By Libby NelsonThe Daily Northwestern
A few lattes can make a lot of difference.
Two weeks after the Starbucks opened on the first floor of Norris University Center, the lounge continues to draw a steady flow of students to study and drink coffee in a space that once was almost empty.
The change comes at a time when universities in the Big Ten and around the country are significantly modifying their student centers to make them more vibrant.
A major renovation or reconstruction at Norris, however, is probably not coming any time soon, Norris Executive Director Rick Thomas said.
“We’d love to, but we don’t have the resources,” Thomas said. “There was a long talk of a renovation or an expansion, but the university never made the commitment.”
Other universities that are making such commitments offer amenities such as travel agencies, post offices, hair salons and expanded fast-food franchises in their rebuilt unions, competing for the free time of current students and the applications of prospective ones.
“It all boils down to the fact that a student union should be a place where students can feel welcome, where they can gather, where they can feel like a part of the university,” said Jay Schumacher, Associated Student Government president and former member of the Norris Center Advisory Board.
“Norris is constantly struggling with that.”
CHALLENGES FOR NORRIS
Although Norris doesn’t have as many of the amenities as the more ambitious projects elsewhere in the Big Ten, the schools do share a consulting firm.
Brailsford and Dunlavey – a Washington, D.C., firm that also examined Ohio State University and the universities of Wisconsin and Iowa – collected more than 3,000 responses to a campus-wide survey in spring 2005 that asked what students wanted from their student center. They then compared the results with those gathered at other schools.
The survey found that Norris’ problem wasn’t attracting students, but keeping them: NU students came to Norris about as often as students at other schools went to their unions, but stayed for only about an hour on average.
In response, NU administrators elected to add the Starbucks because it was a project that could be completed “in a reasonable amount of time with a reasonable amount of money,” Thomas said.

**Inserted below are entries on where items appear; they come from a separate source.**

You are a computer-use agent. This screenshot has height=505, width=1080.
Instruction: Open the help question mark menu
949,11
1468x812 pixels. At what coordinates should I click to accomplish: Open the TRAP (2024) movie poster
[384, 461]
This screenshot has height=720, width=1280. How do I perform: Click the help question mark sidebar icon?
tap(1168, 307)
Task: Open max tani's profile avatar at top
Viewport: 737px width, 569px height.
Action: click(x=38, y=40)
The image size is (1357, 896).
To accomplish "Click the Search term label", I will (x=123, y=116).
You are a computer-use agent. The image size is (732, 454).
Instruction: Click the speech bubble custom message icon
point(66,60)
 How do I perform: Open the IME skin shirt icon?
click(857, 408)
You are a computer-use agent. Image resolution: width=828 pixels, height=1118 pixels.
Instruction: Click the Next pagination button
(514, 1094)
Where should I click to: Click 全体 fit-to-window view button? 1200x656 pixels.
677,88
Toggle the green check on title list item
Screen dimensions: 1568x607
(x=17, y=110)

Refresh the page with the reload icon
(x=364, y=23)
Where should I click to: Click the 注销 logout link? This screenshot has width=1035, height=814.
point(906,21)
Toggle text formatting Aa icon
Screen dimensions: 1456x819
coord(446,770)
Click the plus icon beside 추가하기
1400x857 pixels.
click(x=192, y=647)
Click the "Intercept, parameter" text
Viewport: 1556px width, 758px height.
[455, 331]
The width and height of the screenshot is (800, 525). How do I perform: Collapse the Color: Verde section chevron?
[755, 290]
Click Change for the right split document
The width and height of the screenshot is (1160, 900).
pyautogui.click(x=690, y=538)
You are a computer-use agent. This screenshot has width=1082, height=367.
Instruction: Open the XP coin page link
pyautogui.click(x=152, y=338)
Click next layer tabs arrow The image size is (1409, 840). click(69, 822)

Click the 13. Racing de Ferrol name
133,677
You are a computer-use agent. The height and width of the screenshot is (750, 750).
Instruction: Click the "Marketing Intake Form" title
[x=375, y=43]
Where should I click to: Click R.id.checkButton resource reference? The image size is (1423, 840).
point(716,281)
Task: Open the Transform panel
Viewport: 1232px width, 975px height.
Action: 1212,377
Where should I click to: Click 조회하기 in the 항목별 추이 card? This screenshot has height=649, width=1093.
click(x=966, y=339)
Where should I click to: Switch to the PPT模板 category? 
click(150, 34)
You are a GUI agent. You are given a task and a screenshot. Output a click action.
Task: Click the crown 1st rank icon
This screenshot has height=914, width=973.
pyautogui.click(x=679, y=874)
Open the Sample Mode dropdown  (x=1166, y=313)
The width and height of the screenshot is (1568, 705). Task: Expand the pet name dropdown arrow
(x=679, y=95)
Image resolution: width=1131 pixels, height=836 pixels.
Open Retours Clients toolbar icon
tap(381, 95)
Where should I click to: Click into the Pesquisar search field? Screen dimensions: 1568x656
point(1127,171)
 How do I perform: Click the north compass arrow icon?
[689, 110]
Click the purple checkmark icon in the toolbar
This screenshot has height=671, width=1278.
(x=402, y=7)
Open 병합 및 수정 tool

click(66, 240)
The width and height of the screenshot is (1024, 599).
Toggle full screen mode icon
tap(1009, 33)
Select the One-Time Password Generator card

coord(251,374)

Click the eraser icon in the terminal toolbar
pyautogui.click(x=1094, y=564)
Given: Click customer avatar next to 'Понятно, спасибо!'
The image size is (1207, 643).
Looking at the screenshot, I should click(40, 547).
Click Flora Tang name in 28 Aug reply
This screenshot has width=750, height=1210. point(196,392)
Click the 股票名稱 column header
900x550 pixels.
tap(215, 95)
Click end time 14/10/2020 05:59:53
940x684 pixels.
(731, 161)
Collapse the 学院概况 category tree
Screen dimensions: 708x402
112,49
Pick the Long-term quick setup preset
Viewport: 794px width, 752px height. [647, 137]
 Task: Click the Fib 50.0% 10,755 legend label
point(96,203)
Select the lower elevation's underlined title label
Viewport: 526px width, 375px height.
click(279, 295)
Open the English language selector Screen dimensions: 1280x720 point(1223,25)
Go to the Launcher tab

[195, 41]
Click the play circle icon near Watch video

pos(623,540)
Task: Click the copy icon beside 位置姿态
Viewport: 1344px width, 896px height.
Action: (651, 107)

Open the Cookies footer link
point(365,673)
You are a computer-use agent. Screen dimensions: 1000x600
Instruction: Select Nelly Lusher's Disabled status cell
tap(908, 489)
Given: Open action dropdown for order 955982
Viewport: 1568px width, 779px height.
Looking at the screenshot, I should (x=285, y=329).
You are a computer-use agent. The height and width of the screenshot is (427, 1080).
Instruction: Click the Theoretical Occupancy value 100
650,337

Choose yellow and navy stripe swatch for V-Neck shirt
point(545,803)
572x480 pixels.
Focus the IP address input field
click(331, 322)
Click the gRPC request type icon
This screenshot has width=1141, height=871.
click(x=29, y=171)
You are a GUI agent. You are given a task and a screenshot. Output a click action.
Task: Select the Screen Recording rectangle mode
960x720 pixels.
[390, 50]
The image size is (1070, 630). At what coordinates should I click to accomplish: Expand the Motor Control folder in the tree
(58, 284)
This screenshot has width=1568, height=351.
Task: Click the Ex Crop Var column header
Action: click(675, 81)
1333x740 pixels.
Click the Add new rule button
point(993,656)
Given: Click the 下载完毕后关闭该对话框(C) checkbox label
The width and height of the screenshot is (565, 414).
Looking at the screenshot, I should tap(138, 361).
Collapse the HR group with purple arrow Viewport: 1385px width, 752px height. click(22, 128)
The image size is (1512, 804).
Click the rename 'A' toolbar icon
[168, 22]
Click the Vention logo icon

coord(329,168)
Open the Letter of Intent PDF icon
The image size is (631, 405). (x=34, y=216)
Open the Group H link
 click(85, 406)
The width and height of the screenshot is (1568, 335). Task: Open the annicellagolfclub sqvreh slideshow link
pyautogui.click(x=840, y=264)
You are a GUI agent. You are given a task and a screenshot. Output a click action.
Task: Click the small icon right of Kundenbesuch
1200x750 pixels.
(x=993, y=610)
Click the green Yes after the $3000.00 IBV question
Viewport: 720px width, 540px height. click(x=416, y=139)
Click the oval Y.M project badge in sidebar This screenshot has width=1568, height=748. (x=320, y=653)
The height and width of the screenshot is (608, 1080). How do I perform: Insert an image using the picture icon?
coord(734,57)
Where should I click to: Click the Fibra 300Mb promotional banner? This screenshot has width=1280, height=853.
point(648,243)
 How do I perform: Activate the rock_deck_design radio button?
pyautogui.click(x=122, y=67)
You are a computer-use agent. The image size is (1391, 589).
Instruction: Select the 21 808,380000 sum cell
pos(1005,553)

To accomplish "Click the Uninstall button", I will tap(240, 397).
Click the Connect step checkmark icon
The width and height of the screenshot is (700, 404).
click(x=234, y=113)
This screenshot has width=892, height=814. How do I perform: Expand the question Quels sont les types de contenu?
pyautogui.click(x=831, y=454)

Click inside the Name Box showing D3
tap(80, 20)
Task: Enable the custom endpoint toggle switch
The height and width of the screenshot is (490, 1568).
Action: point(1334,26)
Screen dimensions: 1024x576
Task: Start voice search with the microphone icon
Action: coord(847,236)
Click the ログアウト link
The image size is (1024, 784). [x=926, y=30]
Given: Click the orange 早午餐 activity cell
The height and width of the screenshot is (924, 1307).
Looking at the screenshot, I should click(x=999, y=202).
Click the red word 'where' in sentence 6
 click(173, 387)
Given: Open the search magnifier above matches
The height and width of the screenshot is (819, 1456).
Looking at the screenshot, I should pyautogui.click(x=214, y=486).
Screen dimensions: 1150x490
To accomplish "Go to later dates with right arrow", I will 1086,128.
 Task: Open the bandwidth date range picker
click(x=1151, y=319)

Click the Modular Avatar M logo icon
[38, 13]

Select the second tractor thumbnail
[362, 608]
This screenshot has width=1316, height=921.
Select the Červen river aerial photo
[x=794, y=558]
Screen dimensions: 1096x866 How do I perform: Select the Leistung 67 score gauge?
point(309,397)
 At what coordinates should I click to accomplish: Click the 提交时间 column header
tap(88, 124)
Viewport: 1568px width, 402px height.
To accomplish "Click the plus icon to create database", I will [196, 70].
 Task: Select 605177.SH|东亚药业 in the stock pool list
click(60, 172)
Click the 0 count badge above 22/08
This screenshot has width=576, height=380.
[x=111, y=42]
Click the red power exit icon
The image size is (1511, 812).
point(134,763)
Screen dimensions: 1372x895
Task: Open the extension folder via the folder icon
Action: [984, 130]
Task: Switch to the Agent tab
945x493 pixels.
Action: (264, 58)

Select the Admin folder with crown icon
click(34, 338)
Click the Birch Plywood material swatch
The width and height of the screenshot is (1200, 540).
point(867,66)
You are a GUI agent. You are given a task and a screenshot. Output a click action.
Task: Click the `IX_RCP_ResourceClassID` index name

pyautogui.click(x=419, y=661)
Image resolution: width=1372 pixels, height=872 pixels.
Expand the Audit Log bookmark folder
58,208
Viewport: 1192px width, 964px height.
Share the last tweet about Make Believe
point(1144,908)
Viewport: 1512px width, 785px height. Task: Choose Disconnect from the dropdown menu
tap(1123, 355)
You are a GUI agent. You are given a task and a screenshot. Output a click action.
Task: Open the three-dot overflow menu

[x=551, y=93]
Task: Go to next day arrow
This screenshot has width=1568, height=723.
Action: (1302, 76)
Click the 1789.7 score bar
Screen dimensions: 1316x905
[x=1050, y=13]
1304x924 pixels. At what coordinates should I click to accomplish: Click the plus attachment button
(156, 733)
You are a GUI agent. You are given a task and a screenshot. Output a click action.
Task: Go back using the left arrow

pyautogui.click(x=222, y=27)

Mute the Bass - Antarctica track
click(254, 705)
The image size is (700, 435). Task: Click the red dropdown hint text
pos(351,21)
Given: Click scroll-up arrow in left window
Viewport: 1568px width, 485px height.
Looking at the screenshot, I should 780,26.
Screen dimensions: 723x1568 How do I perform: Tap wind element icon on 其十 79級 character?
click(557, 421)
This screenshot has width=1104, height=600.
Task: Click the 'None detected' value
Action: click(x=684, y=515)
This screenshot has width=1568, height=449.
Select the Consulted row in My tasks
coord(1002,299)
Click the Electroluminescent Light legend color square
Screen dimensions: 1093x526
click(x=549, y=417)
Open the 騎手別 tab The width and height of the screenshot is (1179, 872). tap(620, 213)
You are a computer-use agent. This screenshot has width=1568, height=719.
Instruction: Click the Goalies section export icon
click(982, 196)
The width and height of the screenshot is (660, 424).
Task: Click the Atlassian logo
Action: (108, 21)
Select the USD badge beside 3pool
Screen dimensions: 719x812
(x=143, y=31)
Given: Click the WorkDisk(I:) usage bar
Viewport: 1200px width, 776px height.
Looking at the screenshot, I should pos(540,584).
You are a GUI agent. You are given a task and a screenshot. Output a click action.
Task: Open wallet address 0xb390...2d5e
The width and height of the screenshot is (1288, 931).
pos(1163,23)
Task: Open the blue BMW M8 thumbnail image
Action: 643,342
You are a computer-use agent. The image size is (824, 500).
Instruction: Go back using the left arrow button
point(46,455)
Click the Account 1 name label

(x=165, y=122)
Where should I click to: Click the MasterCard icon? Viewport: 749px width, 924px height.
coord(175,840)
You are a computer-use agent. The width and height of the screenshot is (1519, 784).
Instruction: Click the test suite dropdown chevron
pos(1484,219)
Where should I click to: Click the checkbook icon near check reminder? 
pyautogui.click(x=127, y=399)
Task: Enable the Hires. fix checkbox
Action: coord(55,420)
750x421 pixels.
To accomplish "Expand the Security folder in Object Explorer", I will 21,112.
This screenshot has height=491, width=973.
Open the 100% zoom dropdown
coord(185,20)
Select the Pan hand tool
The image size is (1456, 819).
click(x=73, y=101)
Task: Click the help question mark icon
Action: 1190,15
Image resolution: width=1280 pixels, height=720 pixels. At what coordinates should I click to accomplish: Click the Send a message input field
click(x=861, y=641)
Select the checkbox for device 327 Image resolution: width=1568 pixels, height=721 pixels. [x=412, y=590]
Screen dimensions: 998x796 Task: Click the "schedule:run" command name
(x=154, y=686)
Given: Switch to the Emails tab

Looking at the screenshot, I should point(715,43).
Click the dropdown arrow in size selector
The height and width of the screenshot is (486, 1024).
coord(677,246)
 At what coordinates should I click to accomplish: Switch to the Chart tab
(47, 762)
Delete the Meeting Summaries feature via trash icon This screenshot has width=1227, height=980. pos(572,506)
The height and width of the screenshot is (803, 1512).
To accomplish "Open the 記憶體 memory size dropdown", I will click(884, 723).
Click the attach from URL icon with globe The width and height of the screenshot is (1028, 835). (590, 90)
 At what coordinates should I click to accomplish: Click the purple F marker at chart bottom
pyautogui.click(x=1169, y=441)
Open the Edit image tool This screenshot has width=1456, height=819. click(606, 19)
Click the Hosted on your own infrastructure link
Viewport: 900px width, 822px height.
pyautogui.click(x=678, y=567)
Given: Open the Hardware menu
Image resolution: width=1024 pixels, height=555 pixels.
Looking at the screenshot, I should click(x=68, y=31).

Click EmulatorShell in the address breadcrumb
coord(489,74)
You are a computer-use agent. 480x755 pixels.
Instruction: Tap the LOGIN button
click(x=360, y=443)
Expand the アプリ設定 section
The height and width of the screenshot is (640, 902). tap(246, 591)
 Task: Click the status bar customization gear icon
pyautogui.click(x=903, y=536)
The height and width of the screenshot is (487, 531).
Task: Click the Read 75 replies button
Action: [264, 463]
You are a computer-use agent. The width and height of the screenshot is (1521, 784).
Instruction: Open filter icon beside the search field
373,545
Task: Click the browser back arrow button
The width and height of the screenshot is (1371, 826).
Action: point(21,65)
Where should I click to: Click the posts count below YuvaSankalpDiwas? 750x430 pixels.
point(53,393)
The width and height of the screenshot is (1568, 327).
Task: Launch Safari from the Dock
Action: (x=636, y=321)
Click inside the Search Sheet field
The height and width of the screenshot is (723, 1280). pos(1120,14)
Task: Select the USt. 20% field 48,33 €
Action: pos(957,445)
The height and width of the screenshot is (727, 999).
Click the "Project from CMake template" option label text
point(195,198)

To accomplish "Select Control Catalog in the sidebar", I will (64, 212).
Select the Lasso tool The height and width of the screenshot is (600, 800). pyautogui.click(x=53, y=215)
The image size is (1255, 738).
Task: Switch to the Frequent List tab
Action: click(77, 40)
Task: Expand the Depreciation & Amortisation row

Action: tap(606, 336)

The unions undergoing major overhauls all belong to significantly larger state universities. NU made “seven or eight” attempts to expand Norris, but these failed because no donor stepped forward.
A five-year, $1.5-billion fundraising drive built, renovated or expanded 18 campus buildings between 1998 and 2003 – but Norris was not among them.
“People were all frustrated that Norris hasn’t been a priority in terms of expansion for this current administration,” said Schumacher, a Communication senior. “The Board of Trustees and the president’s office has to see the importance of building a top-class student center.”
One challenge that has consistently turned up, according to Thomas, is the building’s architecture.
“Norris was built in the early ’70s, so there’s an architecture that’s not as human and friendly as the old, classic buildings (at other schools),” Thomas said. “As such, we have challenges creating spaces that are comfortable to be in.”
The design – solid concrete walls and no central staircase, so that each section of the building can be locked down separately – was a response to riots on college campuses in the 1960s, said Helen Wood, the associate director of the Center for Student Involvement.
Wood, also a regional director for the Association of College Unions International, said Norris uses its space well – giving student groups separate offices rather than cubicles, for example. However, she said, the fact that NU’s student services offices are spread across campus instead of being contained inside Norris differs from other student unions.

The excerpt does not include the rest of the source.